While the legislation is clearly aimed at providing the Treasury the authority to purchase mortgage-related assets, the Treasury up to now has not used the TARP money to do that. The definition of "troubled asset" in the Act allows the term to mean, in addition to mortgage-related instruments, "any other financial instrument that the Secretary, after consultation with the the Chairman of the Board of Governors of the Federal Reserve System, determines the purchase of which is necessary to promote financial market stability, but only upon transmittal of such determination, in writing, to the appropriate committees of Congress." That provision is apparently what was used to justify the use of TARP money to inject equity into banks. (Nouriel Roubini posted an interesting account on his RGE Monitor website of how a colloquy on the House floor between Congressmen Jim Moran and Barney Frank to create legislative history on this point was arranged. See "How authorization to recapitalize banks via public capital injections (“partial nationalization”) was introduced - indirectly through the back door - into the TARP legislation." Registration may be required to read the whole post, but there is no charge for this.)
The justification for using the TARP money for loans to General Motors and Chrysler is dicier, and it is probably one of the reasons that the Administration urged Congress to pass separate legislation on helping the auto companies.
The authority granted to the Secretary is to use TARP funds "to purchase, and to make and fund commitments to purchase, troubled assets from any financial institution..." Making a loan, I suppose, can be viewed as the purchase of a "troubled asset," even if a newly created one, but one doesn't usually think of GM and Chrysler as "financial institutions."
The definition of financial institution in the legislation reads as follows: "The term ‘financial institution’ means any institution, including, but not limited to, any bank, savings association, credit union, security broker or dealer, or insurance company, established and regulated under the laws of the United States or any State, territory, or possession of the United States, the District of Columbia, Commonwealth of Puerto Rico, Commonwealth of Northern Mariana Islands, Guam, American Samoa or the United States Virgin Islands, and having significant operations in the United States, but excluding any central bank of, or institution owned by, a foreign government."

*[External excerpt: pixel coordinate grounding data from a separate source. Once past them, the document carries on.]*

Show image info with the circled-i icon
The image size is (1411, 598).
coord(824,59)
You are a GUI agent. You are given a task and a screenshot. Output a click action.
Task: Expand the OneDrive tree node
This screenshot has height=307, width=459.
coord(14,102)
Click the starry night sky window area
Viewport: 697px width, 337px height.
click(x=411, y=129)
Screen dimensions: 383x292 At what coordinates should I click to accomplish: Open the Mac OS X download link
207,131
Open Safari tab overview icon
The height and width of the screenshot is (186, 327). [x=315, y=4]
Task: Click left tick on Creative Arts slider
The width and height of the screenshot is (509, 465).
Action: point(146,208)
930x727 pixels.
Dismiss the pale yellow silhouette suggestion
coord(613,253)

As far as I can tell, the Treasury has not provided a rationale for GM and Chrysler being financial institutions under this definition, but Professor Randy Picker of the University of Chicago Law School has ("Can You Put Cars Under the Tarp?"). His argument is that, according to this definition, a financial institution is "any institution," with some foreign exceptions. He does not address the meaning of "established and regulated."
In other words, according to this reading, the word "financial" is to be ignored and the non-exclusive list of financial institutions does not really mean much. In any case, the professor argues, the Treasury, as the agency entrusted with administering the Act, is owed "Chevron deference."

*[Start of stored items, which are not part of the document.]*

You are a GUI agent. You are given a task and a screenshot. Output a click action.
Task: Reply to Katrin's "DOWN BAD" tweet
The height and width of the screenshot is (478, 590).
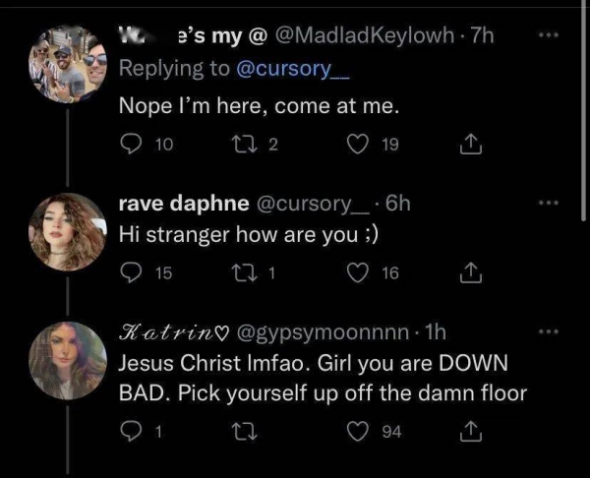coord(130,429)
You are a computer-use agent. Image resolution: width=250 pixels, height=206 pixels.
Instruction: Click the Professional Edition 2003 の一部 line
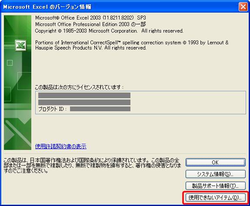(x=90, y=24)
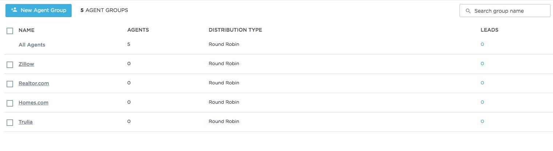Click the add-person icon in New Agent Group

coord(14,10)
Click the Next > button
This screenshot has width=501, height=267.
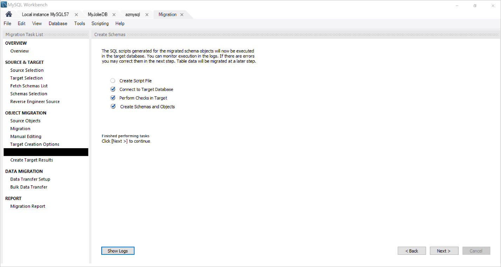444,251
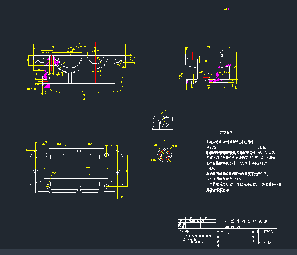Select the R4.5 radius label in top view
This screenshot has width=297, height=255.
click(x=54, y=173)
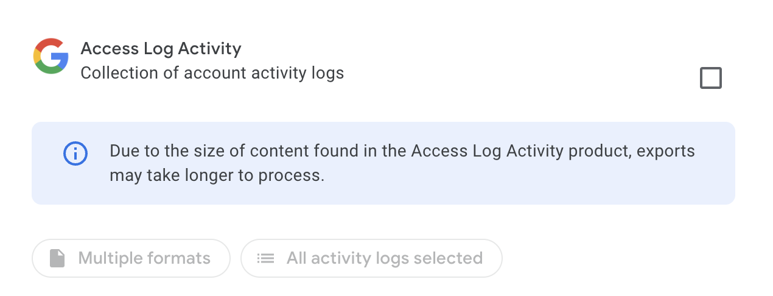The width and height of the screenshot is (773, 296).
Task: Click the Google G logo
Action: coord(51,56)
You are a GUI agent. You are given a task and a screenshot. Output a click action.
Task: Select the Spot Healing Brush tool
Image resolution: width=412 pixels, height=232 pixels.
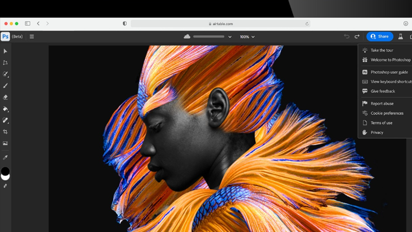click(5, 74)

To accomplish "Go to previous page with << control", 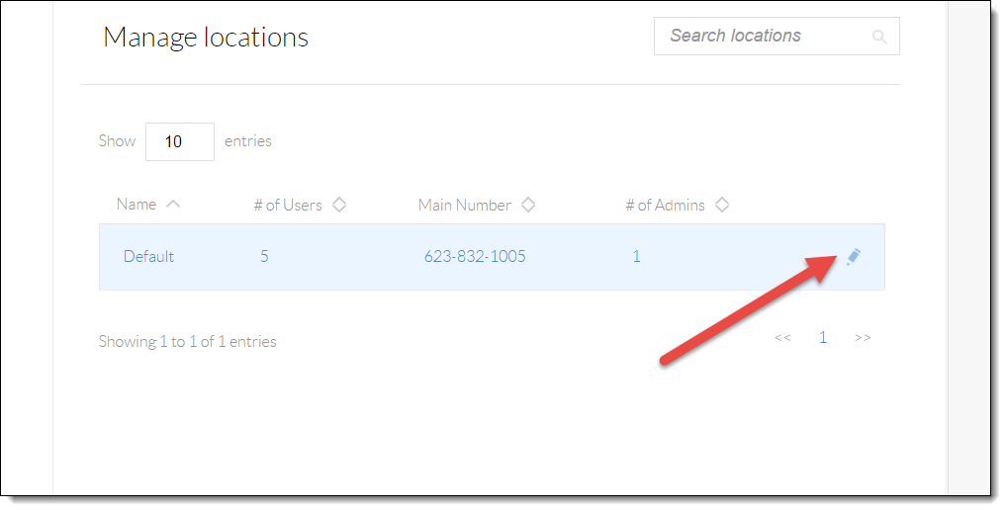I will [x=782, y=337].
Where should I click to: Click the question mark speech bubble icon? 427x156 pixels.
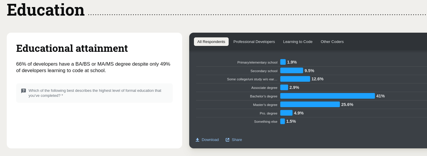[24, 91]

Well, it seems a bit of a stretch, whatever one thinks of the merits of bailing out the auto industry. As one might expect, there was criticism from the right -- for example, see Rich Lowry's post, "Paulson’s Pliable Plan." But Robert Reich, a supporter of helping the auto industry was also troubled as he said in a posting on his blog -- "The Big Three and TARP: What Happened to Democracy?" He essentially argues that this use of the TARP money made it a slush fund.
The Treasury probably did not want to be this aggressive in using the TARP authority, but top Treasury officials probably thought that, as long as they had an argument, they had to do this.

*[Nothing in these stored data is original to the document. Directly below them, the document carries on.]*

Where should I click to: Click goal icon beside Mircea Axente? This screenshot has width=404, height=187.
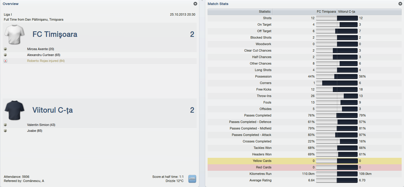click(x=5, y=49)
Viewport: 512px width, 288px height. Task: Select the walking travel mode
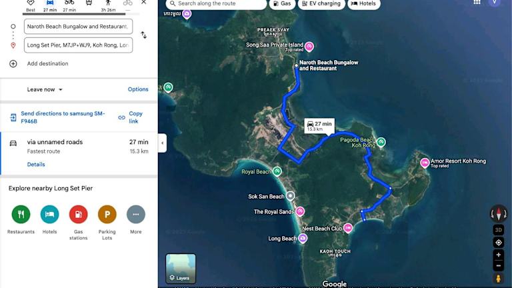point(108,3)
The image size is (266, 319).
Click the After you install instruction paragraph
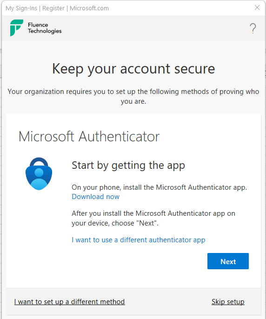pyautogui.click(x=153, y=218)
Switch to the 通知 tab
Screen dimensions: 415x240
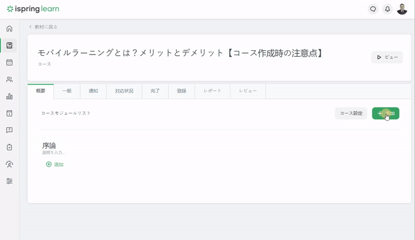[x=93, y=91]
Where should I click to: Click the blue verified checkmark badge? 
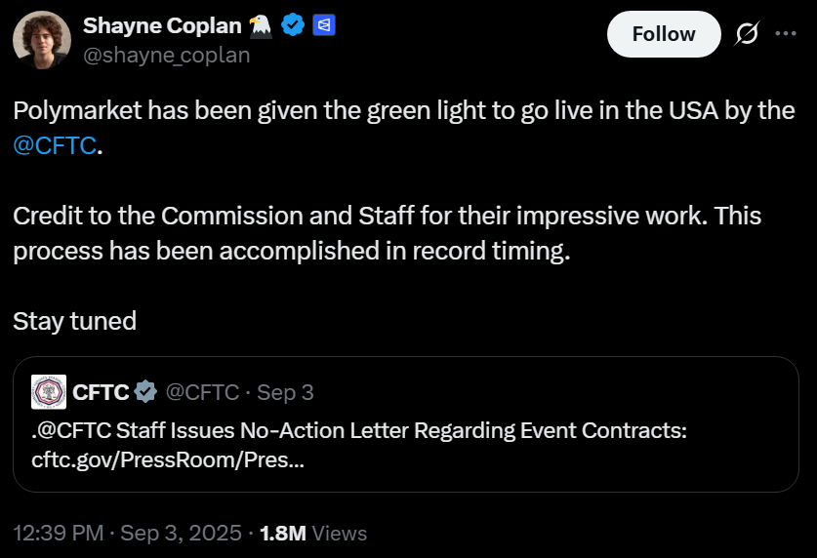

It looks to me that Senator Corker and others wanted to break the UAW. Nobody blinked, and the Administration felt it could not let GM and Chrysler file for bankruptcy on their watch. The Republicans probably pressed too hard against the union. After all, the UAW will be less powerful for some time because it has been unsuccessful in organizing the foreign-owned factories and because of the financial condition of the U.S. car companies. They know this.
I doubt that very many members of Congress thought they were giving the Treasury Secretary the power to make a loan to any U.S. entity that is an "institution" when they passed the TARP legislation. Congress will probably be motivated to be more careful about their drafting on this subject in the future. I think this will be more a political issue rather than a legal one, since I don't think the courts will be asked to decide it.